A new concept for the Newton made an appearance in Macworld, with Apple adding splashes of color that would eventually reach the market with the iPhone’s colorful, plastic 5c models. “For a personal device, the black Newton MessagePad sure lacks personality,” Macworld wrote back in 1995. “But these Newton designs have plenty. The yellow Sports Newton borrows Sony’s Sports Walkman idea—a ruggedized high-visibility version for people on the go. If you carried a purple Game Freak, people would have no doubt that you’re a serious video-game player. … The MessagePad could be given a custom look for a particular company or application.”
But at the time, most of these computer-of-the-future designs were seen as impractical—too confusing, too far outside the realm of what was technologically possible (or even desirable) for consumers at the time.
Looking back now, two decades since the Macworld feature and one decade since the iPhone reached the market, it’s clear that Apple’s smartphone has forever altered industry standards for electronics design. Losing the keyboard and prioritizing software over hardware was crucial to the iPhone’s success—as was playing up the phone in iPhone to distance the device from the failed Newton that preceded it. “I don’t want people to think of this as a computer,” Steve Jobs, the former Apple CEO, told John Markoff, the veteran technology writer for The New York Times, when Jobs introduced the iPhone in January 2007. “I think of it as reinventing the phone.”
Where Apple’s past failures had always hummed with untapped potential, as one newspaper columnist described the Newton in 1993, the iPhone elegantly and boldly realized it. The device would go on to dramatically reconfigure social norms and behaviors. It changed how people socialize, how people work, how people shop, how people seek information, and how designers think about technology. Gorgeous design is now mainstream. “With the escalation of average design—average is now pretty good, right? So you have to even look harder for what’s really good,” Brunner told me.

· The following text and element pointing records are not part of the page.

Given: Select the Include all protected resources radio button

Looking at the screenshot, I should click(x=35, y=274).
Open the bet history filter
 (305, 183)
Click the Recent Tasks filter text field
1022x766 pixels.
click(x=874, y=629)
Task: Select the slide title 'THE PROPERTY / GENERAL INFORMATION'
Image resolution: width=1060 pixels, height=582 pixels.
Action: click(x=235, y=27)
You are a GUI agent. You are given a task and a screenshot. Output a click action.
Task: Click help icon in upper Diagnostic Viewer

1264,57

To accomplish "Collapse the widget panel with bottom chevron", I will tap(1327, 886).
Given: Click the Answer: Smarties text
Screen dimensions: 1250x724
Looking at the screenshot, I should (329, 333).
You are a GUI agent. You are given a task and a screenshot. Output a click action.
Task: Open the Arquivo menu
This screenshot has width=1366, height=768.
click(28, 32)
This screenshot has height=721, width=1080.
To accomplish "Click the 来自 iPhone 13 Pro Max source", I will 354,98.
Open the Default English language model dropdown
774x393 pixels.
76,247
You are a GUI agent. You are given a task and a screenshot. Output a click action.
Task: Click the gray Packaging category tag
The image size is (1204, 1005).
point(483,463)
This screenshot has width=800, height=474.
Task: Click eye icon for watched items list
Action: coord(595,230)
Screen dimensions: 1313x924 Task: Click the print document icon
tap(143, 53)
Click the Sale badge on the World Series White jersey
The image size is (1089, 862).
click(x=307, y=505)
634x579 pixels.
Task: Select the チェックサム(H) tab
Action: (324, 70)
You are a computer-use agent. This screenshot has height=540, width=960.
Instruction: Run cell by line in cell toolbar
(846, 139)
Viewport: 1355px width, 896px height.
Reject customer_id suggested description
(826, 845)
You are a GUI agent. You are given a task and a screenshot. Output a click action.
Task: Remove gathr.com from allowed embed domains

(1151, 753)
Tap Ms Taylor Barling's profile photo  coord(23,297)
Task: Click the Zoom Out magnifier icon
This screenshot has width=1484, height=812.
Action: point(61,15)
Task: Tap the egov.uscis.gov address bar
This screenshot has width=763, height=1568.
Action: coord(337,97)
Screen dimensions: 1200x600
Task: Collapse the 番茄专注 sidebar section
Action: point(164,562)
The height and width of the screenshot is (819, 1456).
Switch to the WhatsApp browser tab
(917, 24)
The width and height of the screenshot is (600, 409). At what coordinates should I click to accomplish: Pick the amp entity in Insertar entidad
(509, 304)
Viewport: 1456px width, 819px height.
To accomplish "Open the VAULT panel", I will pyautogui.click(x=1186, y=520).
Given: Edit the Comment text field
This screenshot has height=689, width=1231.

“I think for us we constantly have to put more and more pressure on ourselves to be original and meaningful and not just derivative,” he added. “But there’s something unique about American design culture—and, in particular, Silicon Valley design culture—that really drives that originality. I think there’s something in the water here that drives people to always push to do something different, beyond the status quo.”
Even in 1995, Apple’s futuristic concepts offered a glimmer of what might come to pass, Macworld wrote at the time. “Although these prototypes won’t become real products, you can expect many elements to show up in real Apple products of the future,” the magazine said.
Macworld was right. But as we now know, the real products of the future were far better than even Apple’s wildest dreams just 22 years ago.